### WORK TASK 1
Which organizers does the article on the Calhoun Shot list? Name every one.
### WORK TASK 2
Does the article on the Calhoun Shot support each of these statements? Answer yes or no for each and quote the words that decide it. (a) Calhoun made the shot during a timeout in the third quarter. (b) The promotional shot was taken from the free-throw line at the same end of the court as the basket. (c) The spectator who made the shot in 1989 won one million dollars.
### WORK TASK 3
Could you pick up the article on the Calhoun Shot after its last sentence and continue it?

### TEXT SEGMENT
*** Begin section ***

The Calhoun Shot
- Date: April 14, 1993
- Venue: Chicago Stadium
- Location: Chicago, Illinois, US;
- Also known as: The Immaculate Connection
- Type: Promotional event
- Budget: $1 million
- Organized by: Chicago Bulls; Coca-Cola; Lettuce Entertain You;
- Participants: Don Calhoun

= The Calhoun Shot =

Basketball shot made in a 1993 game

The Calhoun Shot, also known as the Immaculate Connection, was a basketball shot made by spectator Don Calhoun during a timeout in the third quarter of the Chicago Bulls–Miami Heat game on April 14, 1993, in Chicago, Illinois, United States. The shot was part of a promotion that offered one million dollars to any fan who could make a 75-foot shot through the basket from the free-throw line at the opposite end of the court. At the time, Calhoun's shot was reportedly the first time anyone had ever made a three-quarters promotional shot. However, a spectator had succeeded in this shot in 1989, winning a car.

*** End section ***

### RECORDS SHOWN
*** Begin section ***

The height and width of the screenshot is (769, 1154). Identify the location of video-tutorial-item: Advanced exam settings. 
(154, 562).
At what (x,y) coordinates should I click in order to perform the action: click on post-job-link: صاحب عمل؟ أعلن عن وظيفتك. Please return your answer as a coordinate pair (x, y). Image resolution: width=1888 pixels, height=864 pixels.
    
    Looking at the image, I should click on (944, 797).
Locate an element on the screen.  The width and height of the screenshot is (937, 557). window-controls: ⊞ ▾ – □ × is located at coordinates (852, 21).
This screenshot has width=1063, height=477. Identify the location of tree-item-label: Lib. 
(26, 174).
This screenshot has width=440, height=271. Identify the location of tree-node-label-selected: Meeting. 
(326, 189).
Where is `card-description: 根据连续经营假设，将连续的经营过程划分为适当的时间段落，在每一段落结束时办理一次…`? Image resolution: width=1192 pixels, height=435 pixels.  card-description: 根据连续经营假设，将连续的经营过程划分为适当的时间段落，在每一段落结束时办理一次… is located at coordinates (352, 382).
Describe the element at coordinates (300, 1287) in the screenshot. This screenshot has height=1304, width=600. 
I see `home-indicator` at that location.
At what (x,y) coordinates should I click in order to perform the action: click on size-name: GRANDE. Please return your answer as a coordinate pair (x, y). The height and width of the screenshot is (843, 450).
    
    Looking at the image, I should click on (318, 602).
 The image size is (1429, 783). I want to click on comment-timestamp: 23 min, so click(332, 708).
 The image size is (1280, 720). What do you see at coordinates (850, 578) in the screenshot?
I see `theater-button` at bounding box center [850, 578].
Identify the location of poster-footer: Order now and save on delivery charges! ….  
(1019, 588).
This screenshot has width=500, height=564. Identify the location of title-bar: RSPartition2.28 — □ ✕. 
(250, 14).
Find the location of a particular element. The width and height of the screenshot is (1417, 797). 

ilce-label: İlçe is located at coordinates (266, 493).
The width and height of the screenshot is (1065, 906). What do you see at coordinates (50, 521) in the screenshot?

*** End section ***

### ANSWER BOX 1
Chicago Bulls; Coca-Cola; Lettuce Entertain You

### ANSWER BOX 2
(a) Yes: "during a timeout in the third quarter"
(b) No: "from the free-throw line at the opposite end of the court"
(c) No: "winning a car"

### ANSWER BOX 3
The insurance company that was required to make the payoff, American Hole 'N One Inc, voided the payment because Calhoun had played college basketball, a violation of the rules. However, the sponsors of the event, Coca-Cola, the Lettuce Entertain You restaurant group, and the Bulls, pledged to cover the prize if the insurance company would not. As a result, Calhoun got $50,000 a year over the next 20 years. The insurance company still benefited from the publicity. The shot, and news coverage it gained, are credited with the rise of similar promotions during sporting events.

==Contestant==
Don Calhoun was, at the time, an office supplies salesman. He had played basketball for Bloomington High School and later Triton College during the 1988–1989 season. Following the shot, he signed a one-year contract with the Harlem Globetrotters.

He later continued to work with office supplies, earning approximately $38,000 (after taxes) every year until 2013. He characterized the money as nice, but not something that made him feel rich. Thirty years after making the shot, Calhoun lives in the Midwest, and has four children, one of whom became the first in his family to earn a college degree, and later a medical degree, partly thanks to his father's prize money.

As of 2023, the ball that was used to make the shot is in the possession of Calhoun's son, Dr. Clarence Calhoun II.